Shin’s story of survival is different.

His mother beat him and his father, who was allowed by guards to sleep with his mother just five nights a year, ignored him. His brother was a stranger. Children in the camp were untrustworthy
and abusive. Before he learned anything else, Shin learned to survive by snitching on all of them.

Love and mercy and family were words without meaning. God did not disappear or die. Shin had never heard of him.

In a preface to
Night
, Wiesel wrote that an adolescent’s knowledge of death and evil ‘should be limited to what one discovers in literature’.

In Camp 14, Shin did not know literature existed. He saw only one book in the camp, a Korean grammar text, in the hands of a teacher who wore a guard’s uniform, carried a revolver on his
hip and beat one of his primary school classmates to death with a chalkboard pointer.

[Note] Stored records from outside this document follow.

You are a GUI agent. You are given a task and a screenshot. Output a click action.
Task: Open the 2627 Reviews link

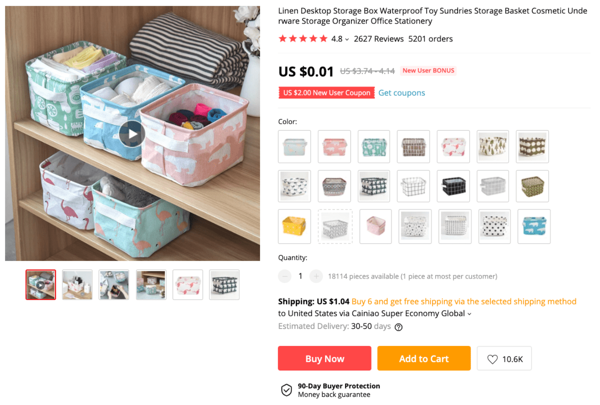pyautogui.click(x=379, y=39)
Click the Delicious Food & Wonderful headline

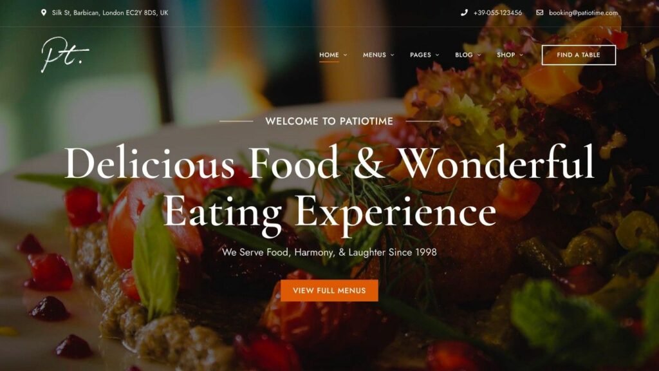(330, 163)
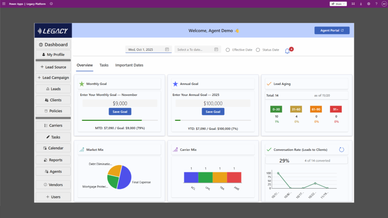Open the Select a To date field

(194, 49)
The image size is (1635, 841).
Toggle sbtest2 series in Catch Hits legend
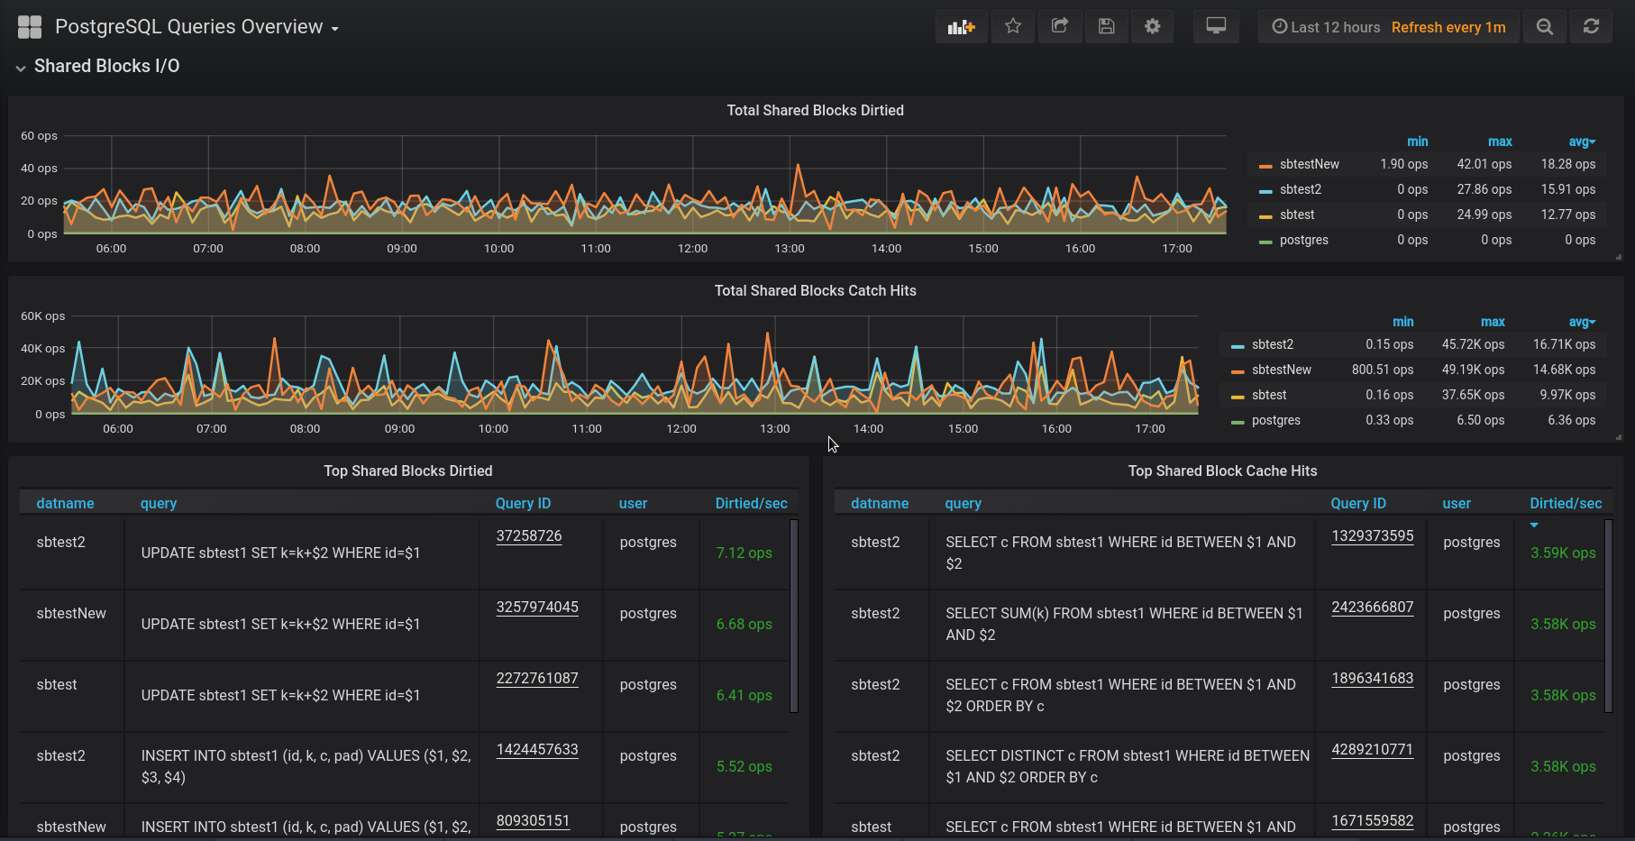[x=1272, y=344]
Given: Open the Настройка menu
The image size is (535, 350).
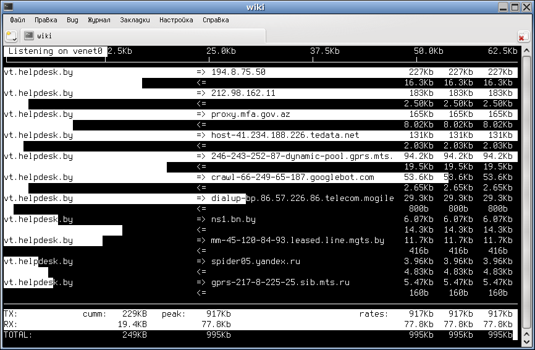Looking at the screenshot, I should point(176,20).

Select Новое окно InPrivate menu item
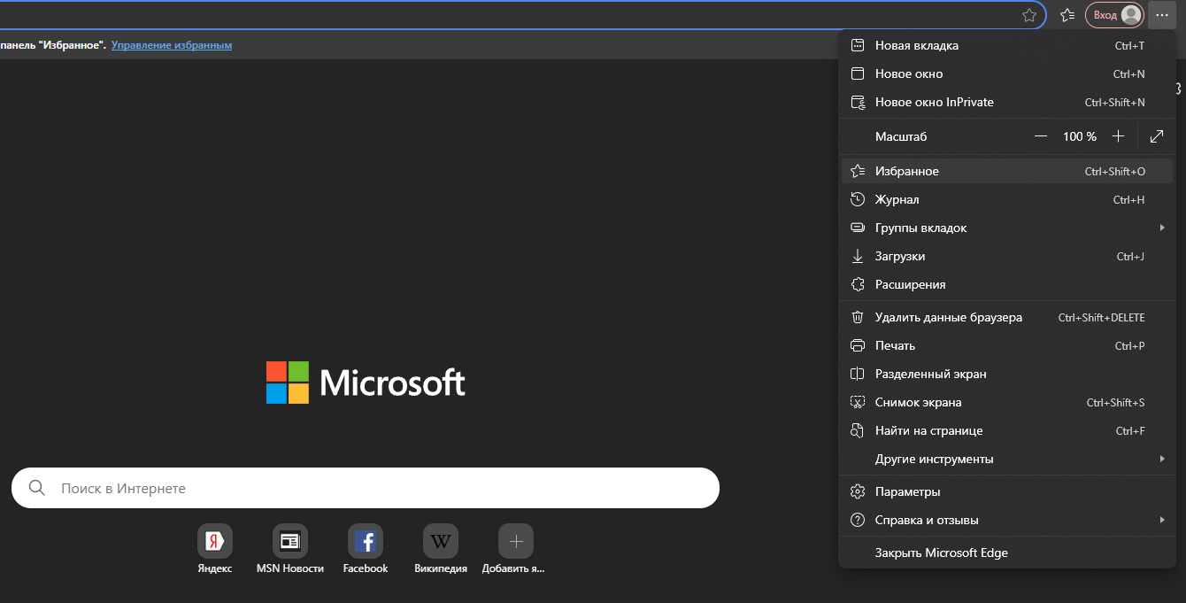click(x=934, y=102)
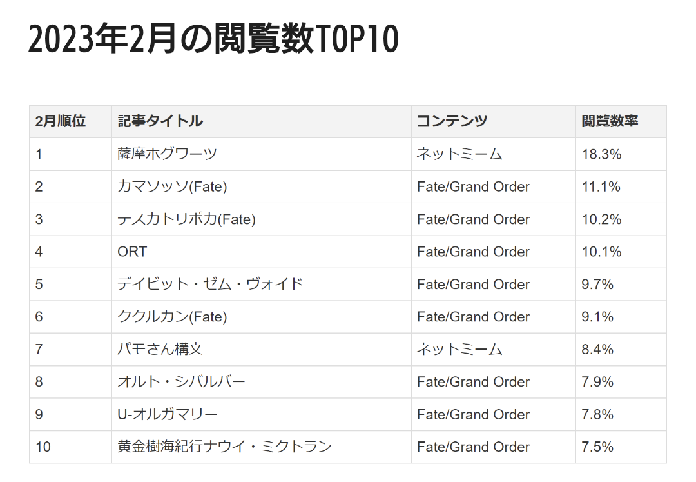The image size is (696, 482).
Task: Click the 薩摩ホグワーツ article title
Action: [x=167, y=154]
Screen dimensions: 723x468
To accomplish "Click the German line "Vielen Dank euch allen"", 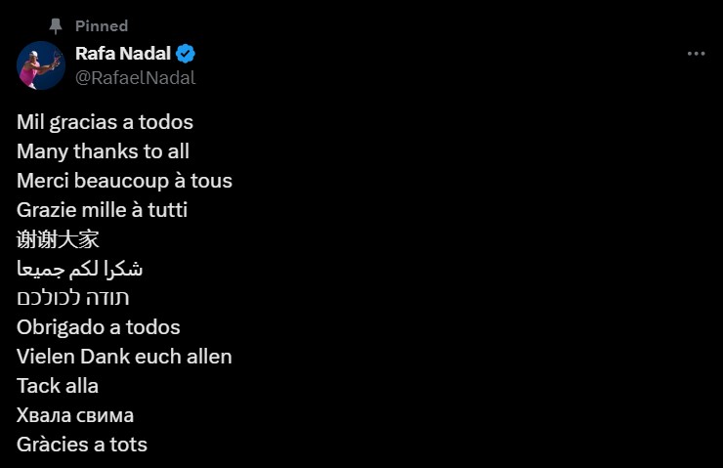I will click(x=124, y=357).
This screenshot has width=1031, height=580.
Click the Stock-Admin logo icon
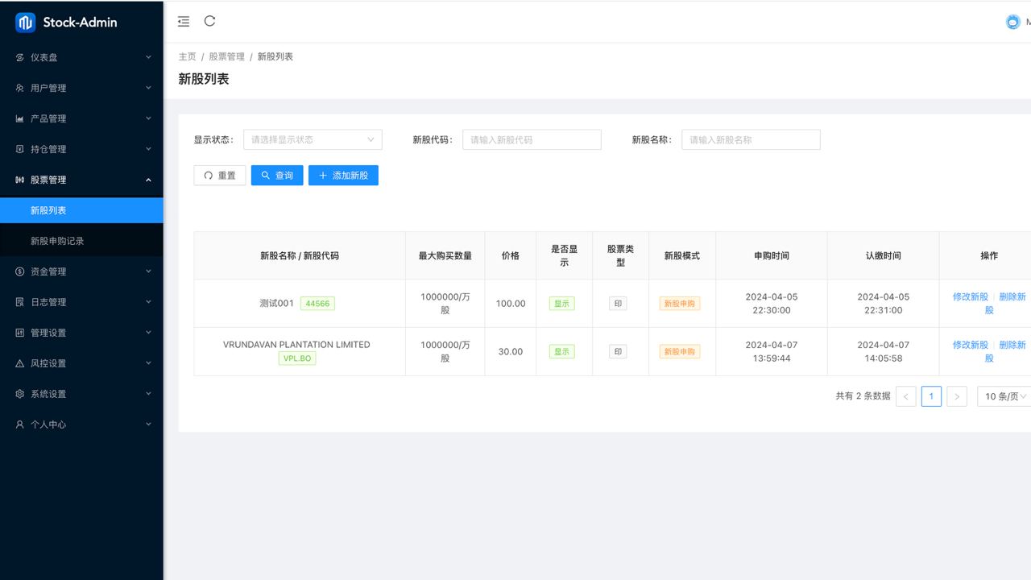click(x=25, y=23)
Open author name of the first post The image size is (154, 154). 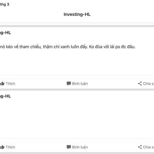pyautogui.click(x=5, y=33)
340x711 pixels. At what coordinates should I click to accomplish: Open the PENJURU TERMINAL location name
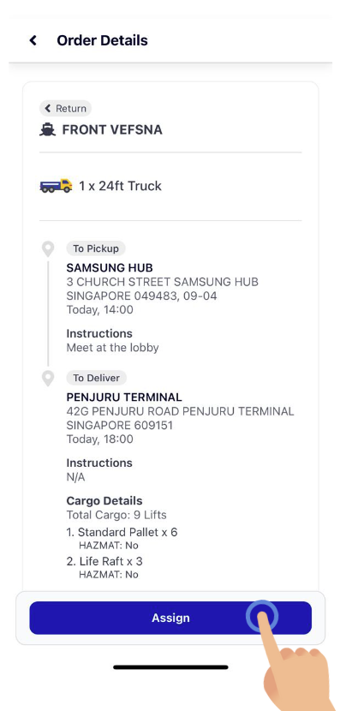pos(124,397)
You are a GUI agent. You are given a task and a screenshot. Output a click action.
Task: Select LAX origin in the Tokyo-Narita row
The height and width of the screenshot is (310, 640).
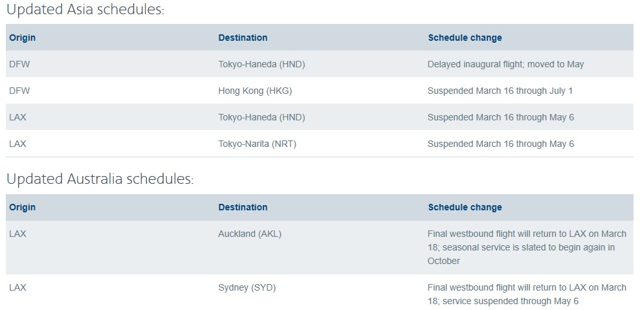(x=17, y=144)
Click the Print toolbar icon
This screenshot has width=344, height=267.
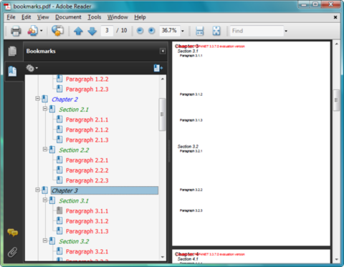pyautogui.click(x=16, y=31)
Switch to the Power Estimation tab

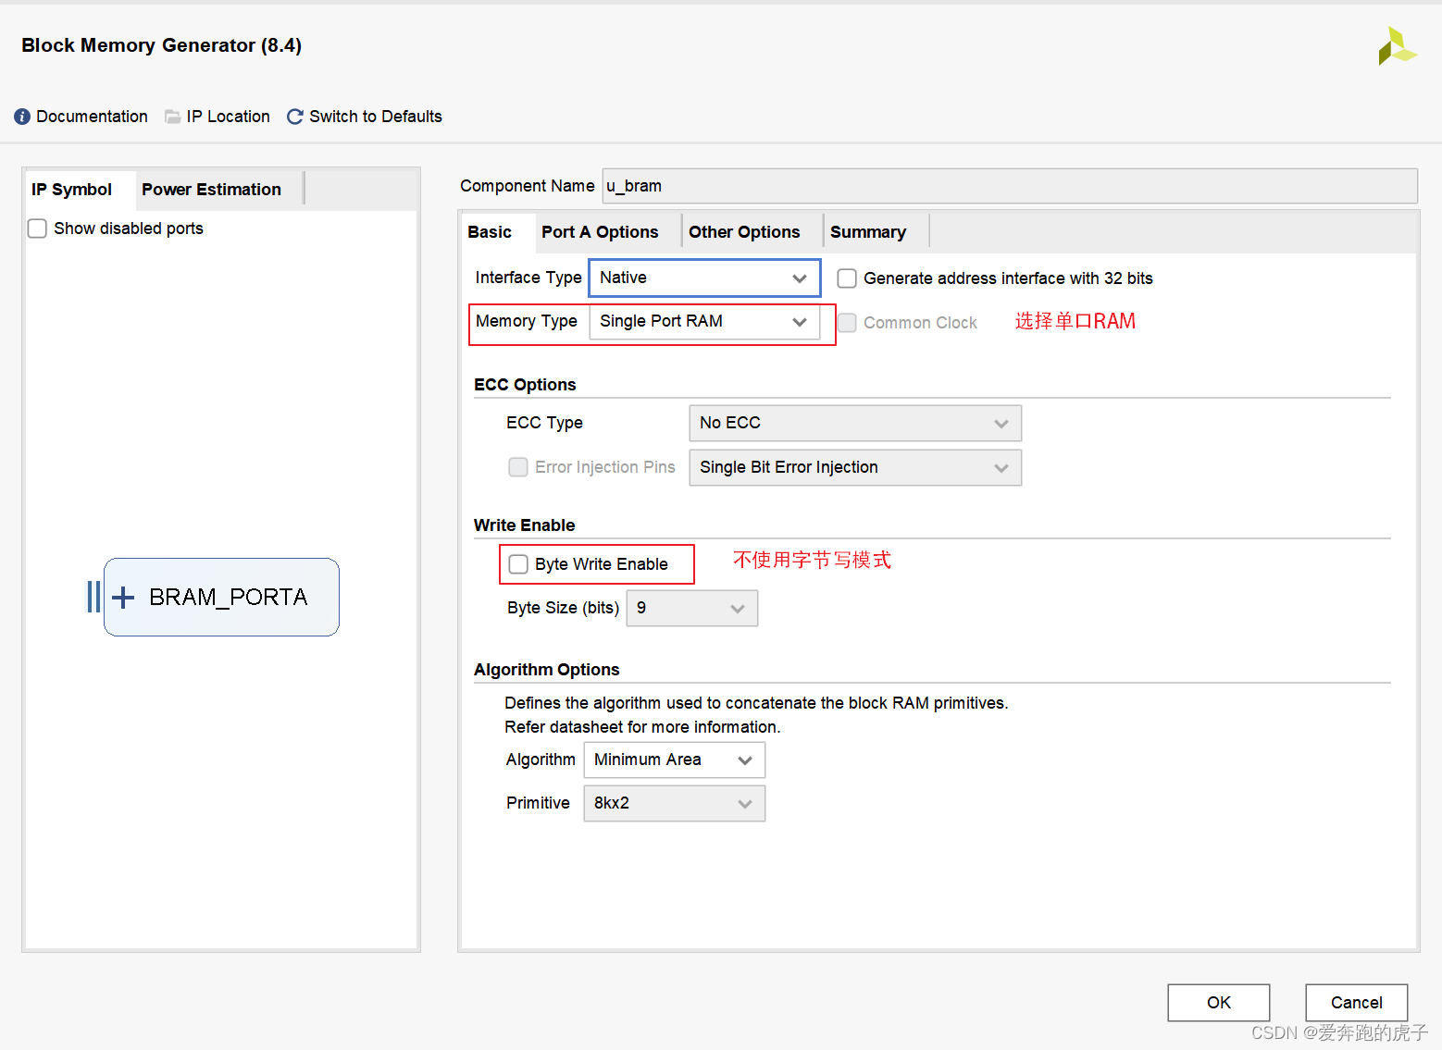tap(211, 189)

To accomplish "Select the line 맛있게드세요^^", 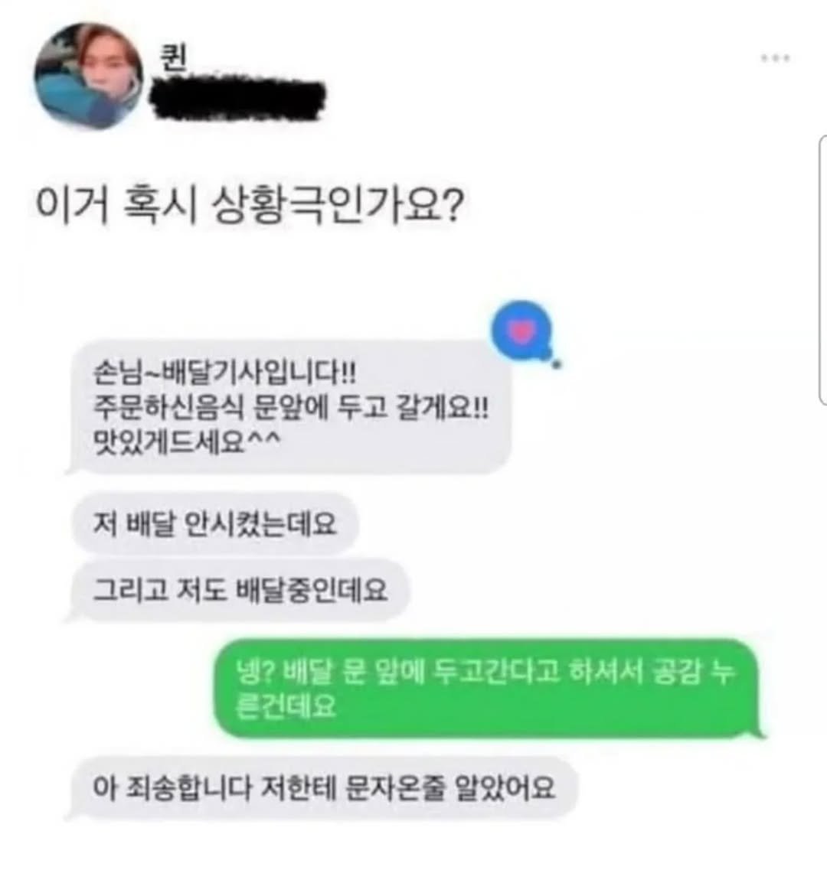I will point(186,441).
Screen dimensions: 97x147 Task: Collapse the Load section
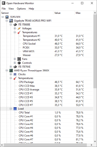[x=11, y=109]
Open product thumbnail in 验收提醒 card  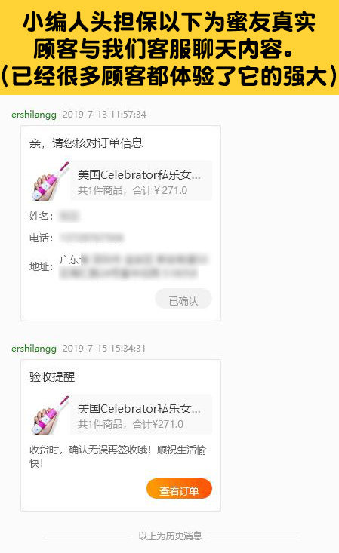[x=50, y=415]
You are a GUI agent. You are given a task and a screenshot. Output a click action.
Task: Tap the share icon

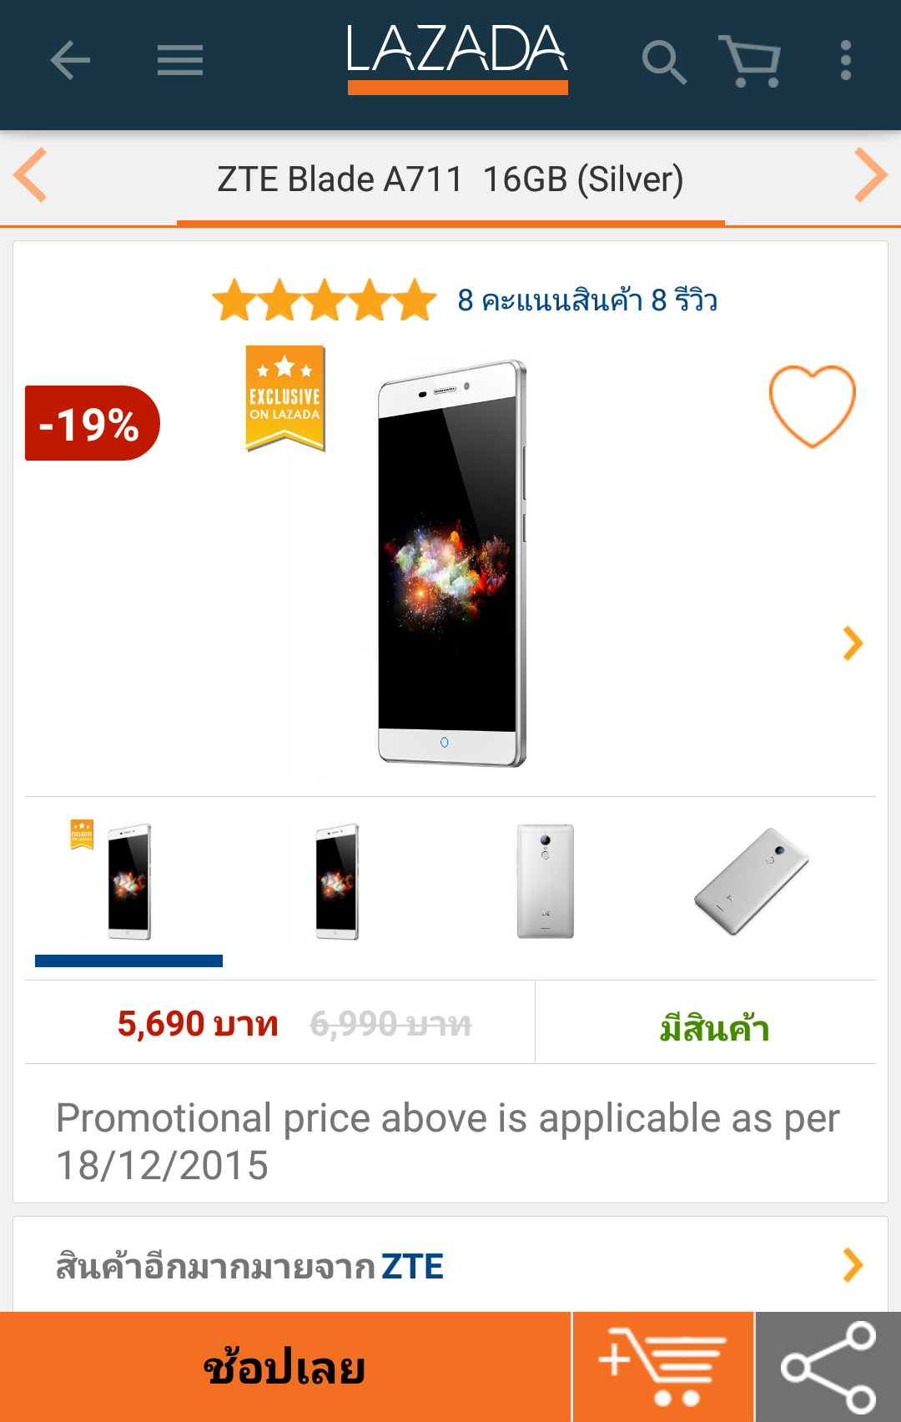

Unlike those who have survived a concentration camp, Shin had not been torn away from a civilized existence and forced to descend into hell. He was born and raised there. He accepted its values.
He called it home.

North Korea’s labour camps have now existed for twice as long as the Soviet Gulag and about twelve times longer than the Nazi concentration camps. There is no dispute
about where these camps are. High-resolution satellite photographs, accessible on Google Earth to anyone with an Internet connection, show vast fenced compounds sprawling through the rugged
mountains of North Korea.

The South Korean government estimates that there are about one hundred and fifty-four thousand prisoners in the camps, while the US State Department and several human rights groups have put the
number as high as two hundred thousand. After examining a decade of satellite images of the camps, Amnesty International noticed new construction inside the camps in 2011 and became concerned that
the inmate population was increasing, perhaps to short-circuit possible unrest as power began to shift from Kim Jong Il to his young and untried son.
1

There are six camps, according to South Korea’s intelligence agency and human rights groups. The biggest is thirty-one miles long and twenty-five miles wide, an area larger than the city
of Los Angeles. Electrified, barbed-wire fences – reinforced by guard towers and patrolled by armed men – encircle most of the camps. Two of them, numbers 15 and 18, have re-education
zones where some fortunate detainees receive remedial instruction in the teachings of Kim Jong Il and Kim Il Sung. If prisoners memorize enough of these teachings and convince guards they are
loyal, they can be released, but they are monitored for the rest of their lives by state security. The remaining camps are ‘complete control districts’ where prisoners, who are called
‘irredeemables’,
2
are worked to death.

Shin’s camp, number 14, is a complete control district. By reputation it is the toughest of them all because of its particularly brutal working conditions, the vigilance of its guards and
the state’s unforgiving view of the seriousness of the crimes committed by its inmates, many of whom are purged officials from the ruling party, the government and the military, along with
their families. Established around 1959 in central North Korea – near Kaechon County in South Pyongan Province – Camp 14 holds an estimated fifteen thousand prisoners. About thirty
miles long and fifteen miles wide, it has farms, mines and factories threaded through steep mountain valleys.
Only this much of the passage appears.